Security Researcher

Join to apply for the Security Researcher role at cside

We’re looking for a Security Researcher to keep an eye on emerging threats. Dig into their methods, scope improvements in our detection systems and collaborate with the engineering team internally.

cside is laser‑focussed on solving web security in the AI age, starting with client‑side injections and covering previously unmonitored attack surfaces in a developer and user friendly way. Since January 2024, cside has raised $7.7 million in pre‑seed & seed funding from Uncork Ventures, Mantis Ventures, Scribble Ventures, Roar VC, Dan Scheinman, Jason Warner, Kathy Korevec and many more. The team is a diverse mix of highly capable subject matter experts – we’re kind, but we mean business.

We’re recognized by global media outlets like Tech Crunch, Wired, Fortune, Forbes and many more.

You’re the face of the security detections team. Discovering new attacks and sharing it with the world.

• Keep an eye on attacks around the world.
• Leverage our traffic data to spot new attack methods.
• Scope a detection method if a new one is necessary, use existing attributes where possible to detect the attack and ship it.
• Lead the detection strategy, detection & response.
• Review detections that come in. We have a lot of broader signals we do not expose publicly; some may catch something we’ll want to narrow down on.
• Lead our Security Research and content effort. When we find a malicious script that impacts over 1,000 websites we ALWAYS blog about it immediately.
• Build new detection methods and rules for new attacks. A deep understanding of JavaScript helps, as client‑side attacks often revolve around JS.
• Proactively define detections for client‑side behaviours that can be malicious and review this against our script data.
• Use and build internal tools to detect never‑seen before attacks.

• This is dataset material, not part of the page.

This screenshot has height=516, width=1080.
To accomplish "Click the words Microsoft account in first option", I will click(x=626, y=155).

• You love a cat and mouse game!
• The fact that you are in a key position to stop bad actors from impacting unknow[ing] individuals motivates you.
• You have a deep understanding of JavaScript, browsers and ideally also some background in Rust and Yara rules.
• Finding the gap between the specification of client‑side JS and how JS engines are built is a hobby project for you.
• You’ve participated in capture‑the‑flag events or regularly spend time doing white‑hat hacking or bug bounties.
• You’re self‑managing and want to disrupt the client‑side (and web) security market.
• You have at least 3–5 years prior work experience.

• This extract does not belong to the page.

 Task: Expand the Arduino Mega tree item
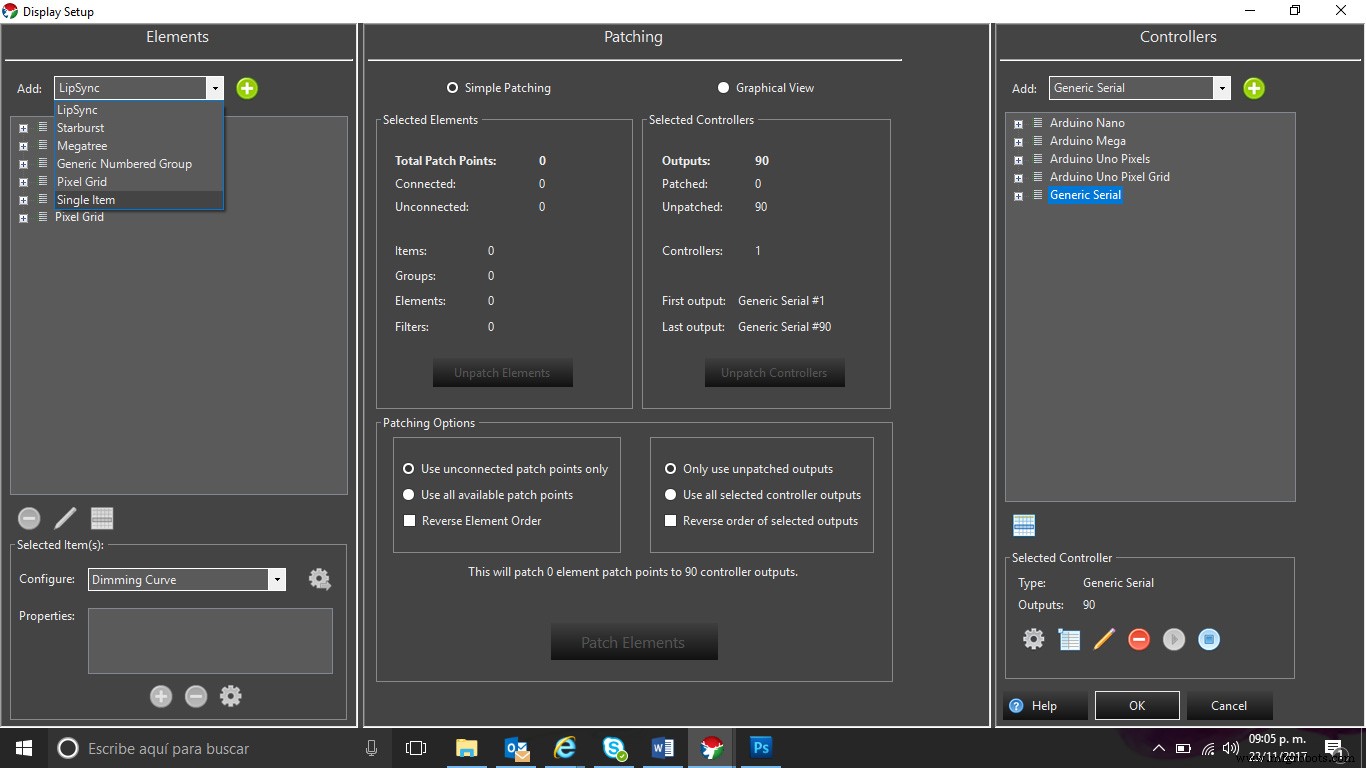(1018, 141)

• We’re constantly learning and developing better, we grow together.
• We do not ship half projects, we do not sell snake oil, we don’t cut corners – out of respect for our team, our customers and our community. We put a dent in the universe by building good products.
• We believe in strong opinions loosely held. We’re passionate and we strive to build the best thing together. The impact of our work is all that matters.

• 2–3 offsites per year (this changes from time to time)
• Generous work‑from‑home allowance
• Latest Mac Book
• Stock options
• Market rate salary
• Take what you need PTO
• Fully remote
• Our team is invested in your long‑term career development. If you want to talk at events, we’ll make that happen; if you want to learn how to build your own startup one day, we’ll offer you a front‑line seat. Cside is built by folks like you.

We do not select or discriminate based on formal educational background, age, skin tone, religion, national origin, sexual orientation, gender identity, disability status, marital status, veteran status… we’re welcoming all and celebrate equal opportunities.